Premièrement, une régulation pour préserver la diversité commerciale et éviter les phénomènes de saturation en donnant plus de pouvoir aux maires. Dans la continuité de nos pouvoirs en matière d’urbanisme et d’aménagement, le maire doit pouvoir encadrer, de manière temporaire et ciblée, l’implantation d’activités surreprésentées ou problématiques pour la tranquillité publique, avec des pouvoirs accordés par les préfets ou par un cadre législatif qui l’autoriserait.
Deuxièmement, faire de l’éducation alimentaire une cause nationale dès la maternelle. En France, près de 17 % des enfants sont en surpoids et 4 % en situation d’obésité. À Saint-Ouen, j’ai pris l’engagement de garantir des repas équilibrés avec le retour de la cuisine centrale, en privilégiant le bio et en réduisant les produits transformés. L’éducation alimentaire est un outil d’égalité, au même titre que la lecture ou le calcul.

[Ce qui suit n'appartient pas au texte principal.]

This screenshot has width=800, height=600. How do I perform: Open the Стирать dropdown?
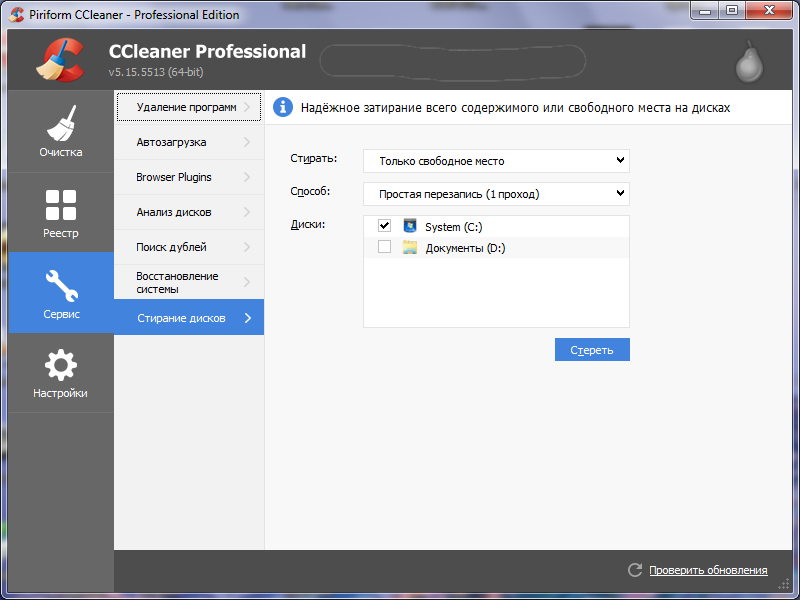[x=496, y=161]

Troisièmement, une carte Vitale alimentaire pour les ménages les plus fragiles, financée par la solidarité nationale, notamment une taxe sur les produits ultra-transformés. Elle permettrait d’accéder à un panier de produits de qualité et de soutenir des producteurs engagés. Ce serait une aide conditionnée à l’acquisition de produits conventionnés rentrant dans un panier du bien manger (fruits, légumes, céréales, produits bio…), un soutien à nos producteurs engagés dans des pratiques durables.
En 2025, 31 % des Français déclarent avoir des difficultés à accéder à une alimentation saine. La mauvaise alimentation est un choix imposé quand elle est le produit direct des inégalités sociales et économiques.
Quand le travail ne suffit pas à bien se nourrir, c’est la promesse républicaine d’égalité qui vacille. Rendre l’alimentation de qualité accessible à toutes et tous, c’est démocratiser l’excellence républicaine. C’est cela une politique de gauche ancrée dans le réel. C’est cela la vraie gauche.